** begin EXTRACT **

I went to college in west-central Pennsylvania, just across the Ohio border. On trips to and from, Interstate 80 took me past the crumbling hulks of Youngstown's once-thriving steel industry.
It's an image I'll never be able to shake, one of the memories that fed the requiem I wrote several months ago.
As the heads of the "big three" U.S. automakers return to Washington today to plead for a $35 billion taxpayer-funded bailout, my mental picture of "Steel City, USA," silenced by greed and progress, shames their hybrid stunts and tardy promises.
* * *
Youngstown
by Bruce Springsteen (1995)
Here in Northeast Ohio
Back in 1803
James and Danny Heaton
Found the ore that was linin' Yellow Creek
They built a blast furnace
Here along the shore
And they made the cannonballs
That helped the Union win the war
Here in Youngstown
Here in Youngstown
My sweet Jenny, I'm sinkin' down
Here darlin' in Youngstown
Well my daddy worked the furnaces
Kept 'em hotter than hell
I come home from 'Nam worked my way to scarfer
A job that'd suit the devil as well
Taconite, coke and limestone
Fed my children and made my pay
Them smokestacks reachin' like the arms of God
Into a beautiful sky of soot and clay
Here in Youngstown
Here in Youngstown
My sweet Jenny, I'm sinkin' down
Here darlin' in Youngstown
Well my daddy come on the Ohio works
When he come home from World War II
Now the yard's just scrap and rubble
He said, "Them big boys did what Hitler couldn't do"

** end EXTRACT **
** begin THE RECORDS **

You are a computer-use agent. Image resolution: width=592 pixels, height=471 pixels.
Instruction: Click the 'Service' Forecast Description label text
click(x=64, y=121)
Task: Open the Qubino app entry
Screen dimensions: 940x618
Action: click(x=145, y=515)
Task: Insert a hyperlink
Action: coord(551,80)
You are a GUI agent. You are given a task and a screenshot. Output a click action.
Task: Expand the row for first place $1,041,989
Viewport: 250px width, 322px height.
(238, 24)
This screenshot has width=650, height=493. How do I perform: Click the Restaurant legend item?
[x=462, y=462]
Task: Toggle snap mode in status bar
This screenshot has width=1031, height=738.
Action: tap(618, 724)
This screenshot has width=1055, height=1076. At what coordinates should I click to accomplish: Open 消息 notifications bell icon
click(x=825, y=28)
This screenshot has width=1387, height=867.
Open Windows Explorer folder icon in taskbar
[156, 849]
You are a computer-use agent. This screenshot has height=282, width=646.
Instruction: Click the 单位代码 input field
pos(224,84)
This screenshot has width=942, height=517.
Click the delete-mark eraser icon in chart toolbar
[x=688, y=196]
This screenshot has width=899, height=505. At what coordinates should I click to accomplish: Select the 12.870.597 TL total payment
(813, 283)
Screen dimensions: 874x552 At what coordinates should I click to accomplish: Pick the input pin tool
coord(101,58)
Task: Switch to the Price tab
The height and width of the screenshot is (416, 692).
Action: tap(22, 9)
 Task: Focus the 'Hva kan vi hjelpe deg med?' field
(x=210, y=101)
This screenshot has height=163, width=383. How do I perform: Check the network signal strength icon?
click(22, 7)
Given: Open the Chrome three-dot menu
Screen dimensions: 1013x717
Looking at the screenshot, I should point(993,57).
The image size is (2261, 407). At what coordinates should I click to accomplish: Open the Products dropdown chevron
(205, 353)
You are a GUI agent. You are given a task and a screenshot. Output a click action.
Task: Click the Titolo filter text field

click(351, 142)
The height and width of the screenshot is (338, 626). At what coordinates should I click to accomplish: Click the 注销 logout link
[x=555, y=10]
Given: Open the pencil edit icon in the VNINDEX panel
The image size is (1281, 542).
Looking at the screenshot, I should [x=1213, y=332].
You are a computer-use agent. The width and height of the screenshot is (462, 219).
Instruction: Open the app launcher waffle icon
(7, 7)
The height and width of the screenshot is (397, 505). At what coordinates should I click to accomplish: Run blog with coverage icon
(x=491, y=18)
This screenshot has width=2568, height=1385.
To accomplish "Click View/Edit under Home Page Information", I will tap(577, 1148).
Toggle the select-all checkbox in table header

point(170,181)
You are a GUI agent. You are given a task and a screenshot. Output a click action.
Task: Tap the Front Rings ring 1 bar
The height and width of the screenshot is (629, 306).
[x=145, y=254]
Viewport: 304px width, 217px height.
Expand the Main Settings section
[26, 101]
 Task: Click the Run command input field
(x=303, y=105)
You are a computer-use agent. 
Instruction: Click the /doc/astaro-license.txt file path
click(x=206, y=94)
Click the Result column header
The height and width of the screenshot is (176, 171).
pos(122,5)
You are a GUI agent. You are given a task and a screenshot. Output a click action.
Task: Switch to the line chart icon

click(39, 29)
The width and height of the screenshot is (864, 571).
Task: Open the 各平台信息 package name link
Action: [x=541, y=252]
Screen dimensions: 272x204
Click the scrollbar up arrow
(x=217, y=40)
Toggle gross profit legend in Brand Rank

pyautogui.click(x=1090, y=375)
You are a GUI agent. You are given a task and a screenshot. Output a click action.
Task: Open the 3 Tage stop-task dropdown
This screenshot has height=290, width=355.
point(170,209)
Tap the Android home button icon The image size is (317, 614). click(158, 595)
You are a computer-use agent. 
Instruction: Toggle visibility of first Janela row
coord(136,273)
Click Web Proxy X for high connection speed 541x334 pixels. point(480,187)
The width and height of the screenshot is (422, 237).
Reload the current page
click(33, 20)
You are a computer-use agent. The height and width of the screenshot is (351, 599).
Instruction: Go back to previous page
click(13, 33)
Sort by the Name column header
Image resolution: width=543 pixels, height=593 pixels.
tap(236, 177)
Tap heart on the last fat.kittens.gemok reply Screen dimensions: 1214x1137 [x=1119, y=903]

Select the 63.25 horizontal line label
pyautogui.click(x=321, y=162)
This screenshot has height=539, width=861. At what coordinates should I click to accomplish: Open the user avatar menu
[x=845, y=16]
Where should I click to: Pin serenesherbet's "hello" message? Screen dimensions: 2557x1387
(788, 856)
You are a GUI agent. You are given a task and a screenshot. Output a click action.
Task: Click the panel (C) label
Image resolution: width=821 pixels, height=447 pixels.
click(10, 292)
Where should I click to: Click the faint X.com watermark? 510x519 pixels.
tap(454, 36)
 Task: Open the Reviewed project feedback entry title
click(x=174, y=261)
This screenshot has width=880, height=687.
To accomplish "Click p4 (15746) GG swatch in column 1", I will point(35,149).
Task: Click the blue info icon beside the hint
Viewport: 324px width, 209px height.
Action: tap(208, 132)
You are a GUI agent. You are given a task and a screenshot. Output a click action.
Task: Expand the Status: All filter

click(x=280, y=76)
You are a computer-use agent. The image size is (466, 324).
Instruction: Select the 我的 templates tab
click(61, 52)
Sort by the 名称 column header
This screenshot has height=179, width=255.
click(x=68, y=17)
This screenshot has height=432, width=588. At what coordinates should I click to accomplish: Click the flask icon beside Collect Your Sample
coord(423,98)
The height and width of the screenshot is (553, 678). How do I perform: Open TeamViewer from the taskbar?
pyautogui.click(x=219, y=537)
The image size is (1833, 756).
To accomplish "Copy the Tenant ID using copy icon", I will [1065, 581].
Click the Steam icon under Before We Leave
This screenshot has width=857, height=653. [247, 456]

** end THE RECORDS **

WHAT TO DO:
A) Transcribe the Youngstown piece from "I went to college" to "Bruce Springsteen (1995)".
B) In the records, repeat word for word everything from the line with "Task: Toggle snap mode in status bar" to the line with "Looking at the screenshot, I should [x=1213, y=332].".

RESPONSES:
A)
I went to college in west-central Pennsylvania, just across the Ohio border. On trips to and from, Interstate 80 took me past the crumbling hulks of Youngstown's once-thriving steel industry.
It's an image I'll never be able to shake, one of the memories that fed the requiem I wrote several months ago.
As the heads of the "big three" U.S. automakers return to Washington today to plead for a $35 billion taxpayer-funded bailout, my mental picture of "Steel City, USA," silenced by greed and progress, shames their hybrid stunts and tardy promises.
* * *
Youngstown
by Bruce Springsteen (1995)

B)
Task: Toggle snap mode in status bar
This screenshot has width=1031, height=738.
Action: tap(618, 724)
This screenshot has width=1055, height=1076. At what coordinates should I click to accomplish: Open 消息 notifications bell icon
click(x=825, y=28)
This screenshot has width=1387, height=867.
Open Windows Explorer folder icon in taskbar
[156, 849]
You are a computer-use agent. This screenshot has height=282, width=646.
Instruction: Click the 单位代码 input field
pos(224,84)
This screenshot has width=942, height=517.
Click the delete-mark eraser icon in chart toolbar
[x=688, y=196]
This screenshot has width=899, height=505. At what coordinates should I click to accomplish: Select the 12.870.597 TL total payment
(813, 283)
Screen dimensions: 874x552 At what coordinates should I click to accomplish: Pick the input pin tool
coord(101,58)
Task: Switch to the Price tab
The height and width of the screenshot is (416, 692).
Action: tap(22, 9)
 Task: Focus the 'Hva kan vi hjelpe deg med?' field
(x=210, y=101)
This screenshot has height=163, width=383. How do I perform: Check the network signal strength icon?
click(22, 7)
Given: Open the Chrome three-dot menu
Screen dimensions: 1013x717
Looking at the screenshot, I should point(993,57).
The image size is (2261, 407). At what coordinates should I click to accomplish: Open the Products dropdown chevron
(205, 353)
You are a GUI agent. You are given a task and a screenshot. Output a click action.
Task: Click the Titolo filter text field

click(351, 142)
The height and width of the screenshot is (338, 626). At what coordinates should I click to accomplish: Click the 注销 logout link
[x=555, y=10]
Given: Open the pencil edit icon in the VNINDEX panel
The image size is (1281, 542).
Looking at the screenshot, I should [x=1213, y=332].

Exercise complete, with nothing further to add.